Piasecki: Po odejściu Kiliana PGE może być bardziej uległa wobec polityków

19 listopada 2013, 10:02 Energetyka

– Od kilku tygodni stało sie właściwie jasne, że Krzysztof Kilian przestanie kierować Polską Grupą Energetyczną, największym polskim koncernem energetycznym. Rada nadzorcza firmy pozostającej pod kontrolą Skarbu Państwa usunęła bowiem z zarządu dwóch najbliższych współpracowników Kiliana. Upokorzenie, policzek. Tego by nie zniósł żaden szanujący się menedżer. I Kilian tego nie zniósł – komentuje na portalu Rp.pl Marcin Piasecki.

Dziennikarz zauważa, że nie wiadomo dlaczego premier zdecydował się poświęcić swojego przyjaciela. Udało się bowiem przełamać opór Kiliana ws rozbudowy Elektrowni Opole, a grudzień miał być kluczowym miesiącem dla przygotowań do inwestycji.

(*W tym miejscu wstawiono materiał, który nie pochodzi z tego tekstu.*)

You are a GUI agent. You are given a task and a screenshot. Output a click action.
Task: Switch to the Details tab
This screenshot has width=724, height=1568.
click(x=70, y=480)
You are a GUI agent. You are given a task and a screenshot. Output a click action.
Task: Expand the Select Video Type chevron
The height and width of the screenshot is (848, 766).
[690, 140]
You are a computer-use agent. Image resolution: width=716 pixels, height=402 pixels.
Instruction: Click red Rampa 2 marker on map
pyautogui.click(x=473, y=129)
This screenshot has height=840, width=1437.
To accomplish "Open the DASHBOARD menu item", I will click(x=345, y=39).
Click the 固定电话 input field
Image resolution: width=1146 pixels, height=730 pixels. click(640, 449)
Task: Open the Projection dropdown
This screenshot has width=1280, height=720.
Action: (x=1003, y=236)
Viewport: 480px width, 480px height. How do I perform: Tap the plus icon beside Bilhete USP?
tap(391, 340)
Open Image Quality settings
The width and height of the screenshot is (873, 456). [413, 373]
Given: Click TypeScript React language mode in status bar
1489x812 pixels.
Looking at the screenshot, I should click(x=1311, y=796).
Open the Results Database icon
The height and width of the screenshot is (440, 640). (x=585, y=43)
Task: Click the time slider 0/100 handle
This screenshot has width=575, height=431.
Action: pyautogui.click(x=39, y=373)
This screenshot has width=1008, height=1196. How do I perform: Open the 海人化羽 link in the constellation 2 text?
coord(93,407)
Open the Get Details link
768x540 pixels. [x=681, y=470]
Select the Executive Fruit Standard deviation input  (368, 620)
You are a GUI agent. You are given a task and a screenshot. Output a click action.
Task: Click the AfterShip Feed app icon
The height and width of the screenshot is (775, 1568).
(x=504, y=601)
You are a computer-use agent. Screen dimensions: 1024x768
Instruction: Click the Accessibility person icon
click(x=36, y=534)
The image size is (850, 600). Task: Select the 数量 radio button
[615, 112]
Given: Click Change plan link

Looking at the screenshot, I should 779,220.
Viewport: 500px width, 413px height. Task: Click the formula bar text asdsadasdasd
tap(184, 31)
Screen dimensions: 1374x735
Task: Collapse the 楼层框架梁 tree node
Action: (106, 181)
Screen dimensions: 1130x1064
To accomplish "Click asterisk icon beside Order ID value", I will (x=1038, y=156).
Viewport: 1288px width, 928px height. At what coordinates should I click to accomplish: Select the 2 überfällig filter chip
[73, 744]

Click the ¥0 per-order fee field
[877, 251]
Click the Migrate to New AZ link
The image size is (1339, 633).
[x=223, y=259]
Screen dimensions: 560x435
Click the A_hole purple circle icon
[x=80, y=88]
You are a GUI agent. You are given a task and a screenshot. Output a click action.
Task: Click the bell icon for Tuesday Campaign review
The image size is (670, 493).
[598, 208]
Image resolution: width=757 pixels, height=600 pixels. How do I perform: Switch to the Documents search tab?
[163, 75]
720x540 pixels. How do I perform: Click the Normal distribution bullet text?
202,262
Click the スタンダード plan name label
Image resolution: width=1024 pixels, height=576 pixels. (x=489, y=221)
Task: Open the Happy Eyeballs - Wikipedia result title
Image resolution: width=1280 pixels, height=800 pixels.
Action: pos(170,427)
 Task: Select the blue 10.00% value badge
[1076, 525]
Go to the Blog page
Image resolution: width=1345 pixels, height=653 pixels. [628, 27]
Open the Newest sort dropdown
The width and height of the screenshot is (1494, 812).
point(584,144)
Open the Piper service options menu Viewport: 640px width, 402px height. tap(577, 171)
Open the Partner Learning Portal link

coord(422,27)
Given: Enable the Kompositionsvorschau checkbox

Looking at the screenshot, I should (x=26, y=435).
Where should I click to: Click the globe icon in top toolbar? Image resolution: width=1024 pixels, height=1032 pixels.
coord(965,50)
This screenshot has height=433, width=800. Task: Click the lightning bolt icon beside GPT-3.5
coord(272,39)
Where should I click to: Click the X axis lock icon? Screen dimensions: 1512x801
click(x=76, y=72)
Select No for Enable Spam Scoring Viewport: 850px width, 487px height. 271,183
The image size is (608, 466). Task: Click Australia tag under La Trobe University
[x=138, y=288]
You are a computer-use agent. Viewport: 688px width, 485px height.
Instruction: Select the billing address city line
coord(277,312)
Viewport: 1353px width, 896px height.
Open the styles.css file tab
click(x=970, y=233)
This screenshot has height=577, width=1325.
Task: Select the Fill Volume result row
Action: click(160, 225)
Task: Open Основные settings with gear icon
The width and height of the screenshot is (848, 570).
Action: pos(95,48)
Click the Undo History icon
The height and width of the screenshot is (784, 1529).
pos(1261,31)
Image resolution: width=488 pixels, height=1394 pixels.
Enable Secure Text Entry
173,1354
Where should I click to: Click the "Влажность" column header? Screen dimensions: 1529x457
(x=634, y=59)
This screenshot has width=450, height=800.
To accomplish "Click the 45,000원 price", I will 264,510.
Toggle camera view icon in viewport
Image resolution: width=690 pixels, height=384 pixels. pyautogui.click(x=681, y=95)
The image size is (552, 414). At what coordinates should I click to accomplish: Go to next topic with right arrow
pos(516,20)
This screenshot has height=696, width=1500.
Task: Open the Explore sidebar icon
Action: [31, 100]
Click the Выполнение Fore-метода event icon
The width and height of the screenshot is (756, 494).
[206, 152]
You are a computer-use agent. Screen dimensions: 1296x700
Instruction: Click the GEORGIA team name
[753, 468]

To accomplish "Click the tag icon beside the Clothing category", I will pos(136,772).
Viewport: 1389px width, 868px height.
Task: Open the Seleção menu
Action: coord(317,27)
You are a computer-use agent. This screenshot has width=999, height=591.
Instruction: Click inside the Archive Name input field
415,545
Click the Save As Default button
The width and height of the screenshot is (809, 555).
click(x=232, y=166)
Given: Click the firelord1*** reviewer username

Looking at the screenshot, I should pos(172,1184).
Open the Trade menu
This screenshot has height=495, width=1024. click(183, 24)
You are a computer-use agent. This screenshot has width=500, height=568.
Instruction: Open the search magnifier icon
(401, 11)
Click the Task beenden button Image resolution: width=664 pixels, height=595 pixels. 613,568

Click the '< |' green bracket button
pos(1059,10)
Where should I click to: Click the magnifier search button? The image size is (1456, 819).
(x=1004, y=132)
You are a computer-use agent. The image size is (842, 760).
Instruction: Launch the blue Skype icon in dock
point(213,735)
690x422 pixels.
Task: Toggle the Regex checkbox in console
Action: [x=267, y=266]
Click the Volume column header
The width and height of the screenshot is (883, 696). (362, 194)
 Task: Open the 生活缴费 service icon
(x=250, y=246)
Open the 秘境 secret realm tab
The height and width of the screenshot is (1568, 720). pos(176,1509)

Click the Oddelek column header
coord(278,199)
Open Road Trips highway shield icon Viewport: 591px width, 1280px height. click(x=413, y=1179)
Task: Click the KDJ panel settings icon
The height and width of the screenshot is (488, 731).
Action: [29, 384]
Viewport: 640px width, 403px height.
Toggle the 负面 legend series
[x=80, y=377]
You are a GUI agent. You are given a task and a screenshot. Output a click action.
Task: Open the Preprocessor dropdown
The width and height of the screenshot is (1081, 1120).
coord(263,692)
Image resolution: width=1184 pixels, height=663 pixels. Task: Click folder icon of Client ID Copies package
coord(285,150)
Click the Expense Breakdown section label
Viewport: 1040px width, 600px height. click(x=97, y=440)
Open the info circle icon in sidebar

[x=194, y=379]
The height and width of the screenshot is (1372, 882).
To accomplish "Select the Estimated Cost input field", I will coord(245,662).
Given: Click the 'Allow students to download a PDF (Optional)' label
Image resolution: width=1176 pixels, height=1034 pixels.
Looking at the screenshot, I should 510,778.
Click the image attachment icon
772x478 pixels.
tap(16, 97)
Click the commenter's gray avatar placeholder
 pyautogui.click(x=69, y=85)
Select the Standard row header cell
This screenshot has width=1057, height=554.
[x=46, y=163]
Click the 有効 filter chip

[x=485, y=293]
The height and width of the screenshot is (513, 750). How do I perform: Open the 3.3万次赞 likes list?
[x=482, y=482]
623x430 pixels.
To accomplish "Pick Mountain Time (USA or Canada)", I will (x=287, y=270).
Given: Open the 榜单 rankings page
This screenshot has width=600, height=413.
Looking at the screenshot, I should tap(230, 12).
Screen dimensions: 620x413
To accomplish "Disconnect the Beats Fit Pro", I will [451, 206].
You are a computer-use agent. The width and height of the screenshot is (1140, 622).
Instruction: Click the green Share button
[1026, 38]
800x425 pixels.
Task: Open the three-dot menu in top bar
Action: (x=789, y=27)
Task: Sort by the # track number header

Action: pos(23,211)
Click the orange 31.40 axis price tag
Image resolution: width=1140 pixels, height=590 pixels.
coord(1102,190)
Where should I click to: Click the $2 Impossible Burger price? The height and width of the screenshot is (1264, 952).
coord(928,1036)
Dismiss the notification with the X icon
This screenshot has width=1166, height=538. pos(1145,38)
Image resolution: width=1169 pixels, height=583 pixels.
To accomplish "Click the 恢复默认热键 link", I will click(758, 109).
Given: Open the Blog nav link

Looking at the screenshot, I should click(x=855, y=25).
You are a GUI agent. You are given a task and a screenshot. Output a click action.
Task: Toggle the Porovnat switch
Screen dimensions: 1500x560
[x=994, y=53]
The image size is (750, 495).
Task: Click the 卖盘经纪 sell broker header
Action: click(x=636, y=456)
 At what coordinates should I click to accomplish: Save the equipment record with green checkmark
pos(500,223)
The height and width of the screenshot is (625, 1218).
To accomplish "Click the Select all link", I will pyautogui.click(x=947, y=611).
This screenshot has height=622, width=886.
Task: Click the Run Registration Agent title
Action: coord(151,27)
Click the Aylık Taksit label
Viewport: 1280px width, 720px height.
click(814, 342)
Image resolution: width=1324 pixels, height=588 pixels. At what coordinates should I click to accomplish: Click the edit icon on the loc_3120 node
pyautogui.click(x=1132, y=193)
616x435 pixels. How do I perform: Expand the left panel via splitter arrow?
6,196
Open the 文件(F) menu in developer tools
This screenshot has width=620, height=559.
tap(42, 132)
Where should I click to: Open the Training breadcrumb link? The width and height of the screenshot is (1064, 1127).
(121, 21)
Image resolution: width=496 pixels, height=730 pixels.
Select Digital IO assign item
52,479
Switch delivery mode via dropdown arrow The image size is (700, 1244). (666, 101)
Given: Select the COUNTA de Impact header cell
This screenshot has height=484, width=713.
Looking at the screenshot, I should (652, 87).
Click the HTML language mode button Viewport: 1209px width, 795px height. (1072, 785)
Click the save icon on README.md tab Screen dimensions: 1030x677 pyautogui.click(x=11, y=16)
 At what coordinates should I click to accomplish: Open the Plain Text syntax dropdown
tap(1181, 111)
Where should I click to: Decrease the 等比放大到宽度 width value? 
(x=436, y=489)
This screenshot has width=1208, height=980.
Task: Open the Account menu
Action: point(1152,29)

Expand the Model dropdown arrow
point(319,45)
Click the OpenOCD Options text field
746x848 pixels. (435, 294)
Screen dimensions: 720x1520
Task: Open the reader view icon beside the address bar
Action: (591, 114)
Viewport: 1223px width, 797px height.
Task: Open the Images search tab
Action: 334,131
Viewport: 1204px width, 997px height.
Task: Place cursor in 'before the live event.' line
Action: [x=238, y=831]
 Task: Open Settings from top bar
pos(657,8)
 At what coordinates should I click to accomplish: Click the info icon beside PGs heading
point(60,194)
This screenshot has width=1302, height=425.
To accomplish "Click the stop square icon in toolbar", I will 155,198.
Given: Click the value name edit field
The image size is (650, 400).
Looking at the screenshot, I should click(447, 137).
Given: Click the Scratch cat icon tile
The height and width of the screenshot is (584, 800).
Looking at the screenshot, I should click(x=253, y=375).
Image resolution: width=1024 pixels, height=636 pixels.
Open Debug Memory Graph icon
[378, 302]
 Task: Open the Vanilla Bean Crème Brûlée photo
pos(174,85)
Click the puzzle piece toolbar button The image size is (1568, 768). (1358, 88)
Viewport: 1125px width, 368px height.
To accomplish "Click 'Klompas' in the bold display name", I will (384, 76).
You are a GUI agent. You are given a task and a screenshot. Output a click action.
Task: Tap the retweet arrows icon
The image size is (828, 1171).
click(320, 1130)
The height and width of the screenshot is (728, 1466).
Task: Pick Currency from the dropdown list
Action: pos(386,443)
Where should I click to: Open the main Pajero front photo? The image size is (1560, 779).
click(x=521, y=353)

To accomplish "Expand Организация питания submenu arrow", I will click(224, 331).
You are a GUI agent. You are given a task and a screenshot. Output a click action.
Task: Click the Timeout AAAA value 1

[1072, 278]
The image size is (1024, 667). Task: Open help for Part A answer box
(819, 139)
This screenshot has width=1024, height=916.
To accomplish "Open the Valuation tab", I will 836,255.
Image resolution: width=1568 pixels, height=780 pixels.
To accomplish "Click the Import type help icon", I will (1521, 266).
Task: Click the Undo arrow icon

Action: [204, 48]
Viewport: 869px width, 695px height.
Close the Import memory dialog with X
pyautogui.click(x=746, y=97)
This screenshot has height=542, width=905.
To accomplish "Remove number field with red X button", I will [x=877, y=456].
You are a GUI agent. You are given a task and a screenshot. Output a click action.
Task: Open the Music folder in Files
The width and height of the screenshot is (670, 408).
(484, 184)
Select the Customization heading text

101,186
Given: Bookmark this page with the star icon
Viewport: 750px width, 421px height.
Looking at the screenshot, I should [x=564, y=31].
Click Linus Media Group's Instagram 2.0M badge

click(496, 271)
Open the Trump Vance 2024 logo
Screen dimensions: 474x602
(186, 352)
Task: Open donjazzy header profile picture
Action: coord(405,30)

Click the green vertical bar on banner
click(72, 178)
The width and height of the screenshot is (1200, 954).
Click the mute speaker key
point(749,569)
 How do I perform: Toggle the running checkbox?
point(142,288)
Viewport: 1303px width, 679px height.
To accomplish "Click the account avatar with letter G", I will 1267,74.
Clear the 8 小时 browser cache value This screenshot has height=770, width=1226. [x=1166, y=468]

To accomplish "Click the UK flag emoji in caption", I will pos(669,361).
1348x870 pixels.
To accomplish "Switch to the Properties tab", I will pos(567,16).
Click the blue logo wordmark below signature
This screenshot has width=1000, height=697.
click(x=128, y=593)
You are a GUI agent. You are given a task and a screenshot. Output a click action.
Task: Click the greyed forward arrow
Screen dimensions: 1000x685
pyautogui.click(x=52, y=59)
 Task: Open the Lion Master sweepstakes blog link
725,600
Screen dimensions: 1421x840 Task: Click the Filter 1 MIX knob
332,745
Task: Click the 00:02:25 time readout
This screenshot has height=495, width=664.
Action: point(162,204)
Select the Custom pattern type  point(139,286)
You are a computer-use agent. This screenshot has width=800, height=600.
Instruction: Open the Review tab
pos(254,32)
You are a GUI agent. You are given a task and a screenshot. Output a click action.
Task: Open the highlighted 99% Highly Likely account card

– PGE toczyło też ze Skarbem boje dotyczące swojej własnej strategii, które skończyły się tym, że póki co nie poznali jej ani akcjonariusze ani opinia publiczna, gdyż nie została zatwierdzona ani ogłoszona. Niespecjalnie zatem wiadomo, jaka jest wizja rozwoju potężnej grupy energetycznej. Nietrudno za to się domyślić, że PGE po odejściu Kiliana może stać się bardziej skłonna do realizacji pomysłów obmyślanych przez polityków. Na miejscu akcjonariuszy raczej bym się z tego nie cieszył – pisze Piasecki.